Although the melodrama sometimes is a bit much, the superb worldbuilding and intricate plotline make this a must-read.

Using mystery and romance elements in a nonlinear narrative, SenLinYu’s debut is a doorstopper of a fantasy that follows a woman with missing memories as she navigates through a war-torn realm in search of herself.

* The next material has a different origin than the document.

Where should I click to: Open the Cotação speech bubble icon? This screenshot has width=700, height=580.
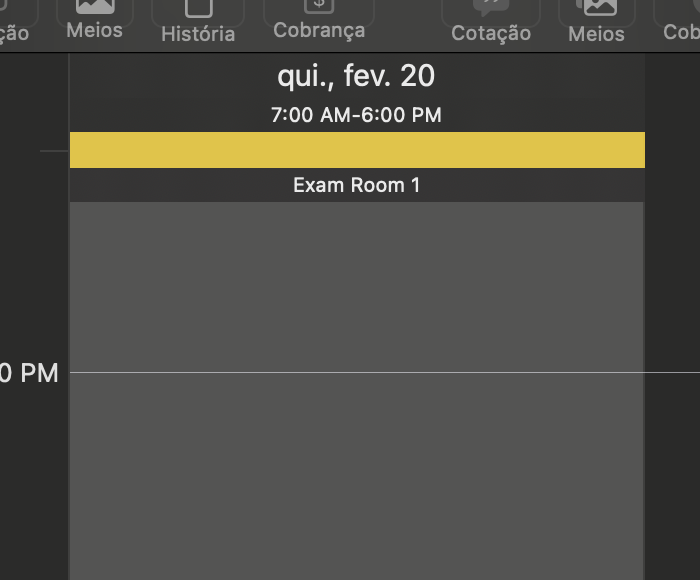coord(491,7)
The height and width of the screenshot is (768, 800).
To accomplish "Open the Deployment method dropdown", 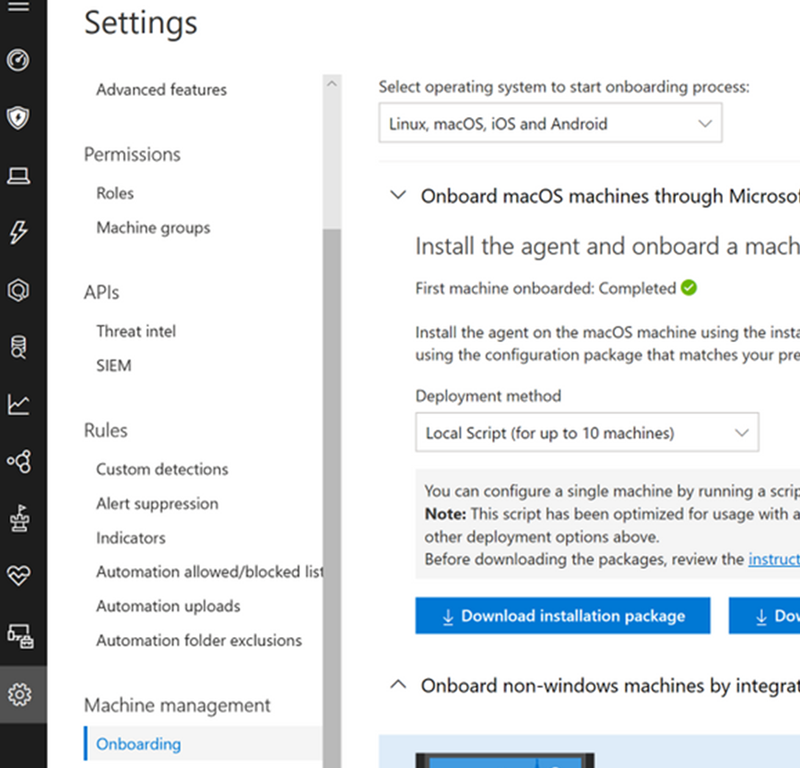I will 586,433.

Helena Marino is a talented young healer living in Paladia—the “Shining City”—who has been thrust into a brutal war against an all-powerful necromancer and his army of Undying, loyal henchmen with immortal bodies, and necrothralls, reanimated automatons. When Helena is awakened from stasis, a prisoner of the necromancer’s forces, she has no idea how long she has been incarcerated—or the status of the war. She soon finds herself a personal prisoner of Kaine Ferron, the High Necromancer’s “monster” psychopath who has sadistically killed hundreds for his master. Ordered to recover Helena’s buried memories by any means necessary, the two polar opposites—Helena and Kaine, healer and killer—end up discovering much more as they begin to understand each other through shared trauma. While necromancy is an oft-trod subject in fantasy novels, the author gives it a fresh feel—in large part because of their superb worldbuilding coupled with unforgettable imagery throughout: “[The necromancer] lay reclined upon a throne of bodies. Necrothralls, contorted and twisted together, their limbs transmuted and fused into a chair, moving in synchrony, rising and falling as they breathed in tandem, squeezing and releasing around him…[He] extended his decrepit right hand, overlarge with fingers jointed like spider legs.” Another noteworthy element is the complex dynamic between Helena and Kaine. To say that these two characters shared the gamut of intense emotions would be a vast understatement. Readers will come for the fantasy and stay for the romance.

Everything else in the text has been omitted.